R&D expenditures. The growth factor could be seen looking at the R&D expenditures too: even though the

R&D expenditures decrease sharply (more than 40%) at the time company becomes extremely low-leveraged, the average R&D expenditures are the highest in the sample of the zero or almost zero-leveraged firms (9.07% of the total assets) compared to other samples. However, the difference appears to be not statistically significant; therefore, the statistics on the R&D expenditures should be taken with the caution.

Profitability and Cash. The profitability variable follows similar pattern as the book and market leverages.

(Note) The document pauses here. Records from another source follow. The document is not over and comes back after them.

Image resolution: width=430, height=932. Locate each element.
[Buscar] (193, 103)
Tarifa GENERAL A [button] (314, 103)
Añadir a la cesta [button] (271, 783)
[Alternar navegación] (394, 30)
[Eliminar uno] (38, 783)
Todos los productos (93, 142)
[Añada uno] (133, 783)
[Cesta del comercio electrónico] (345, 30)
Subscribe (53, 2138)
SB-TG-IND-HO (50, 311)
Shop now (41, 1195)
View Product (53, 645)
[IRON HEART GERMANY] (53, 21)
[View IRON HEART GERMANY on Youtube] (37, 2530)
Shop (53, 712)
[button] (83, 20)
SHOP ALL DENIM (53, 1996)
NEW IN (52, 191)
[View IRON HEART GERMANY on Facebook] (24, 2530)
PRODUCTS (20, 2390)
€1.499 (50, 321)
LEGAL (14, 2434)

The zero or almost leveraged firms exhibit the lowest profitability compared to other samples. The average profitability is even negative (-13.44% of the total assets) in the zero-leveraged companies’ sample. This negative value leads to two suggestions. Firstly, the companies which are not profitable might be financially constrained; therefore they are extremely low-leveraged. Secondly, this correspond to the logic that for the companies which have the negative taxable earnings it is not optimal to raise debt because then firms are not able to use the tax shield provided by debt. These suggestions are tested with the third hypothesis. However, the zero-leveraged companies appear to have very high levels of cash and short-term investments. On average zero-leveraged companies have the cash holdings of 43.80% of the total assets. It is almost twice as much as their reference group companies hold (24.29%) and almost three times more compared to the total sample in the analyzed dataset (15.39%). It is an interesting and puzzling insight because the zero-leveraged companies on average are not more profitable; still, they have very high cash holdings. Looking at the profitability and cash holdings dynamics it could be seen that, during the period of 5 years before companies become zero or almost zero-leveraged, the profitability decreases sharply. The cash holdings on average is in its peak at the year companies become extremely low-leveraged; after that the cash holding percent in the total assets decreases gradually.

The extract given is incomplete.